What the exercise asks » Print every line below without adding or leaving out a single word.
::: Provided data :::
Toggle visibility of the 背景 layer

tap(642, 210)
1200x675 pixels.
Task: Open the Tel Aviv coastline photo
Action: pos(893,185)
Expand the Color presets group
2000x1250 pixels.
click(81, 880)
:::
Response box »
Toggle visibility of the 背景 layer

tap(642, 210)
1200x675 pixels.
Task: Open the Tel Aviv coastline photo
Action: pos(893,185)
Expand the Color presets group
2000x1250 pixels.
click(81, 880)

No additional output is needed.